> **Provided records**
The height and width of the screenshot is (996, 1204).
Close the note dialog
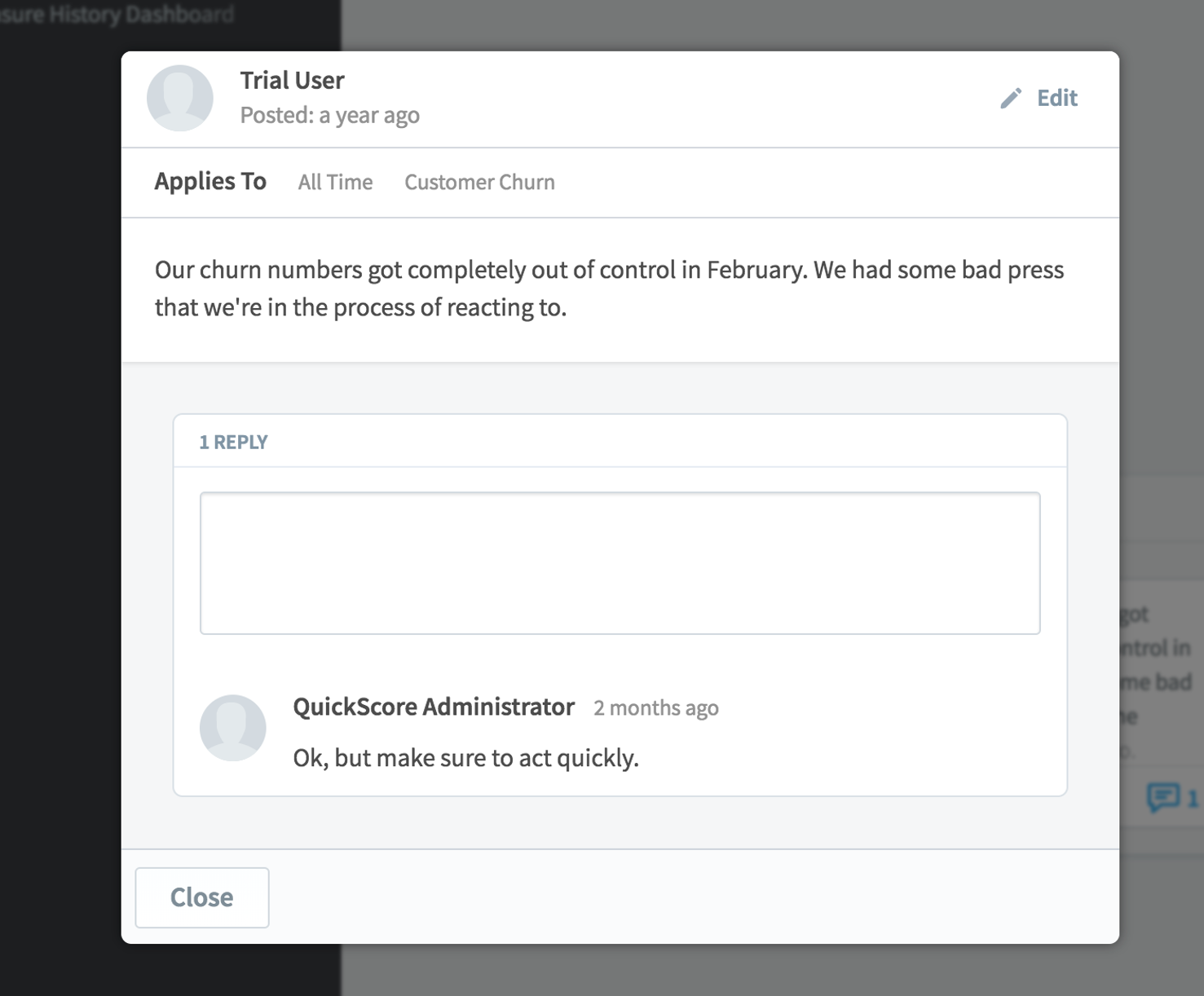[x=202, y=897]
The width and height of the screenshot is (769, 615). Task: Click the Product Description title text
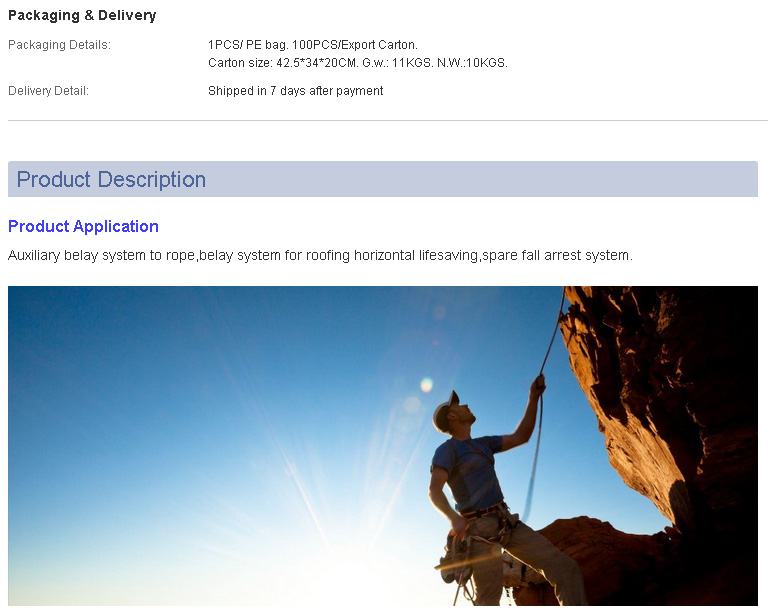111,179
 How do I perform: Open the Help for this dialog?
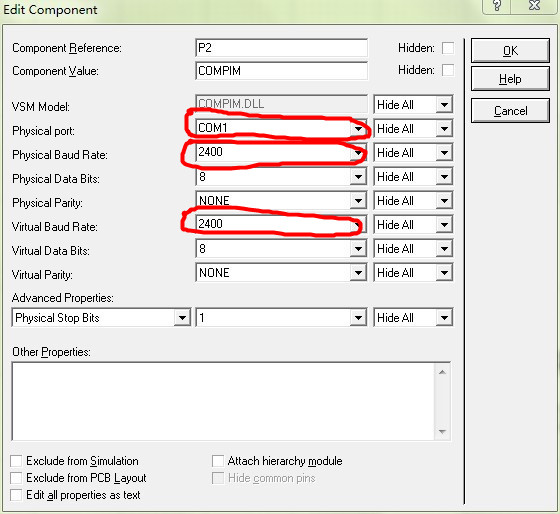(x=510, y=79)
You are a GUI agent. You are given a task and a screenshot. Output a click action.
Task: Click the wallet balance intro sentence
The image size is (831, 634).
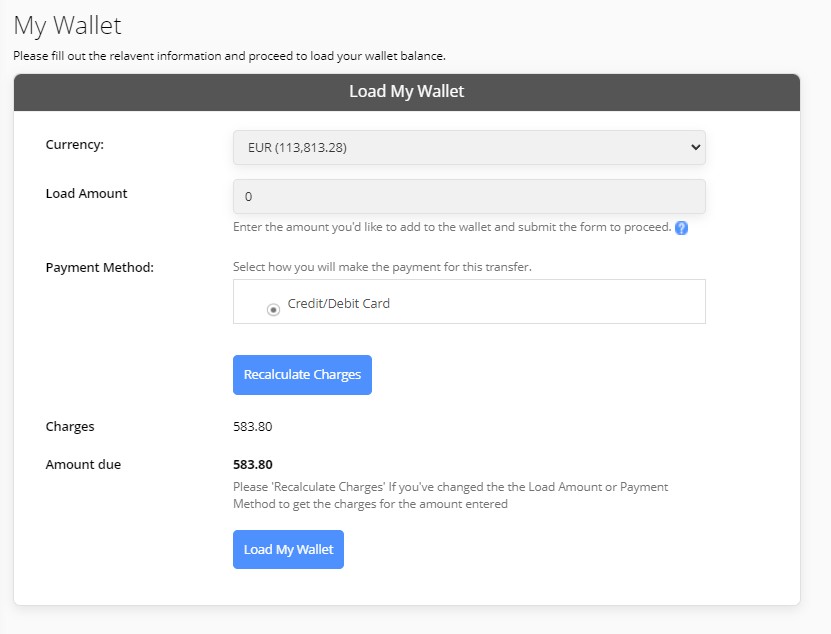pyautogui.click(x=229, y=56)
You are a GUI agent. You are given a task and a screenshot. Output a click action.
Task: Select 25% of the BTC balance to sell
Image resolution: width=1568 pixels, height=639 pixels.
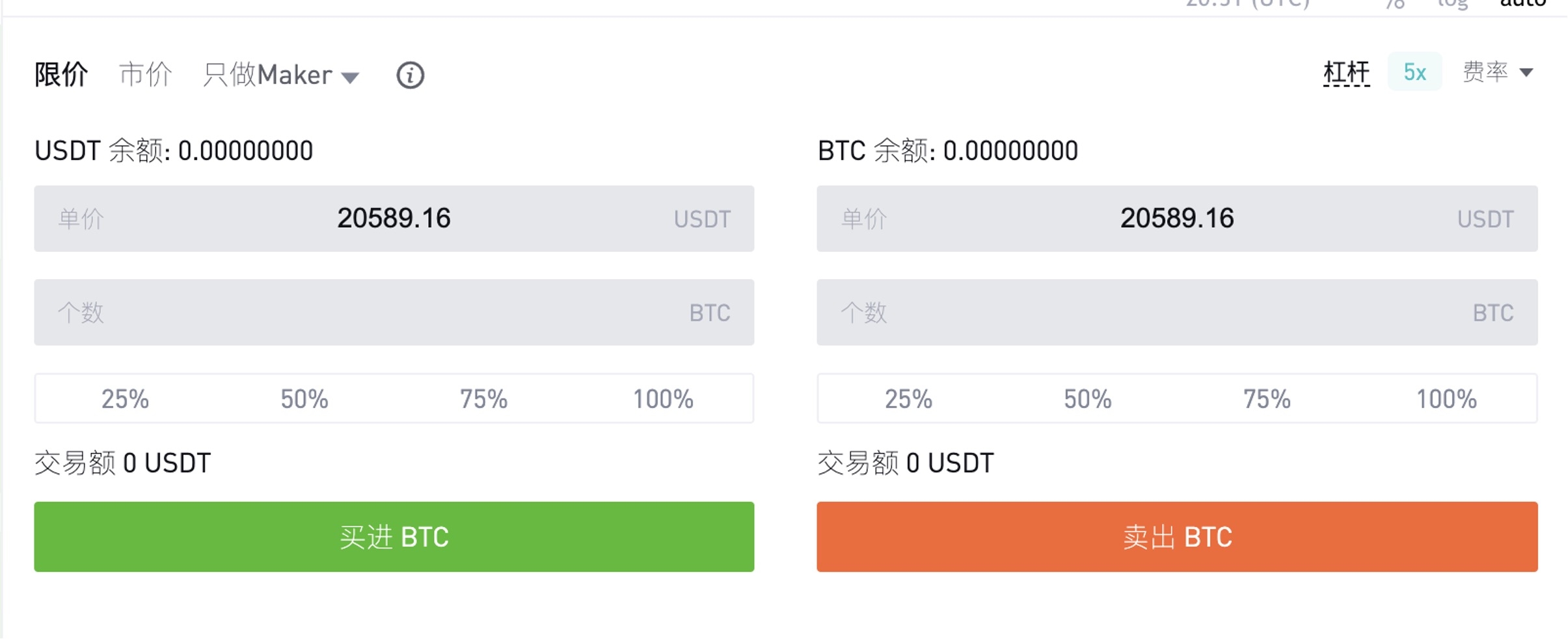tap(908, 399)
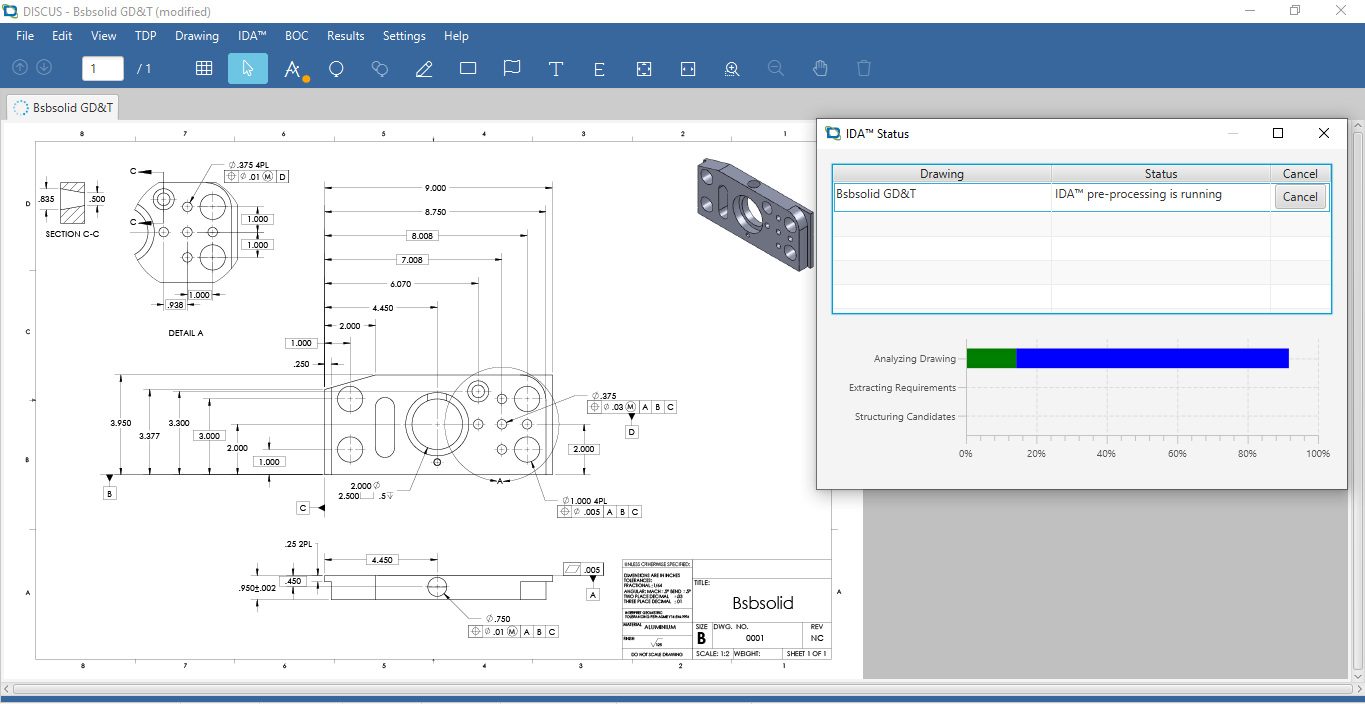Open the Settings menu
The height and width of the screenshot is (704, 1365).
coord(404,36)
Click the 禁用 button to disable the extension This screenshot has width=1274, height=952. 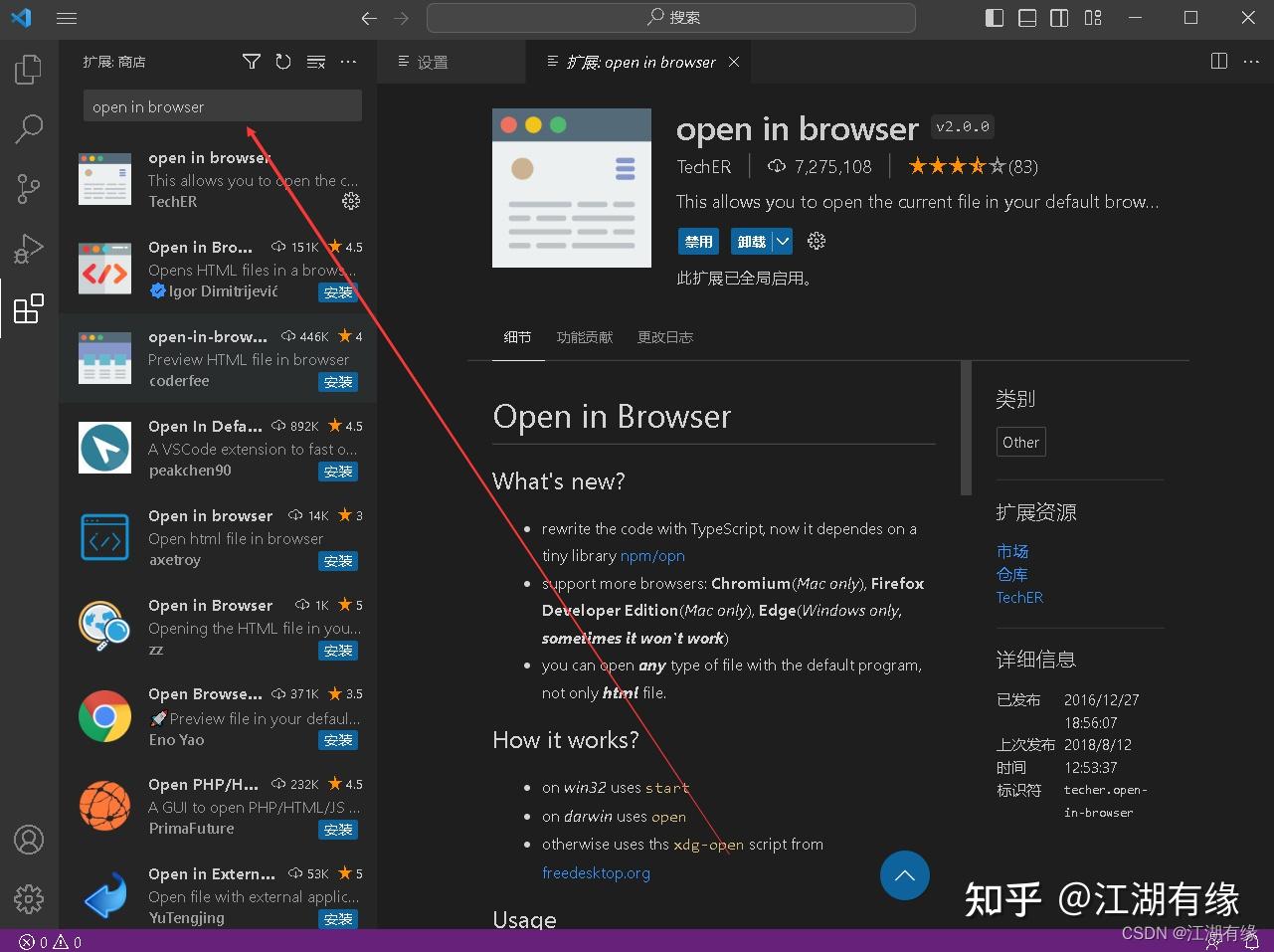click(697, 241)
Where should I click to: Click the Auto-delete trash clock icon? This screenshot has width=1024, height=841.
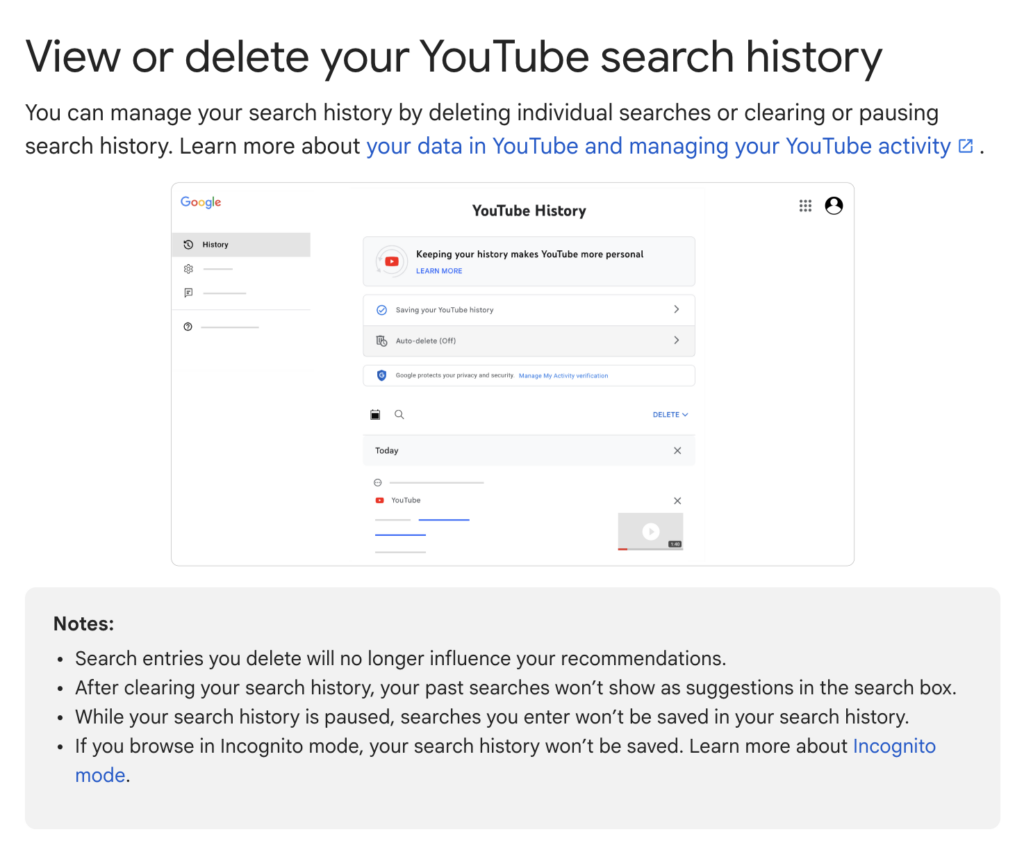pos(381,341)
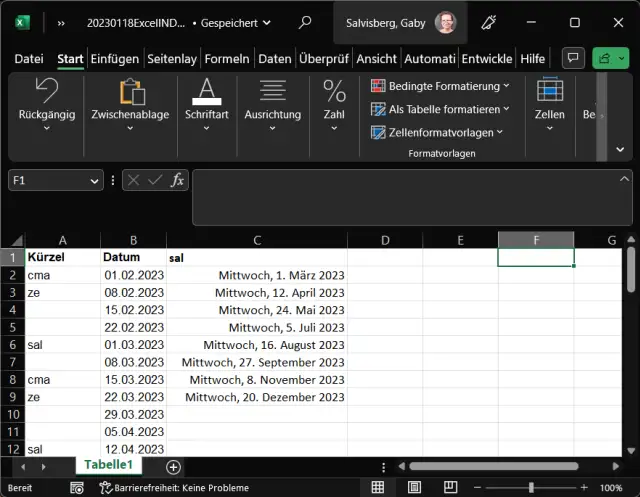Open the comments speech bubble button

(573, 59)
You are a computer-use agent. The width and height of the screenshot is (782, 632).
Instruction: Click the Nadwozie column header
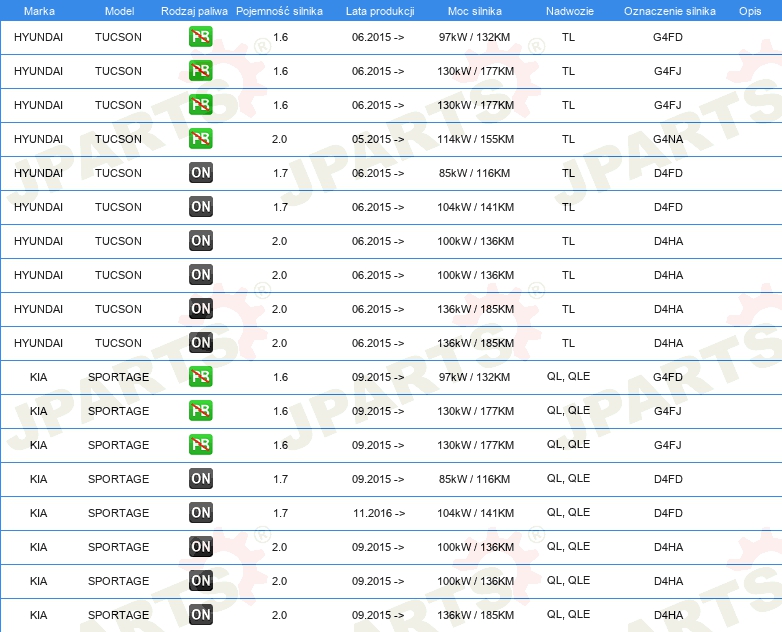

> **What you are asked to do**
Find the word "balance" in the entries and show each line where it is found.

> **Answer for this exercise**
Task: Click the wallet balance intro sentence
Task: Select 25% of the BTC balance to sell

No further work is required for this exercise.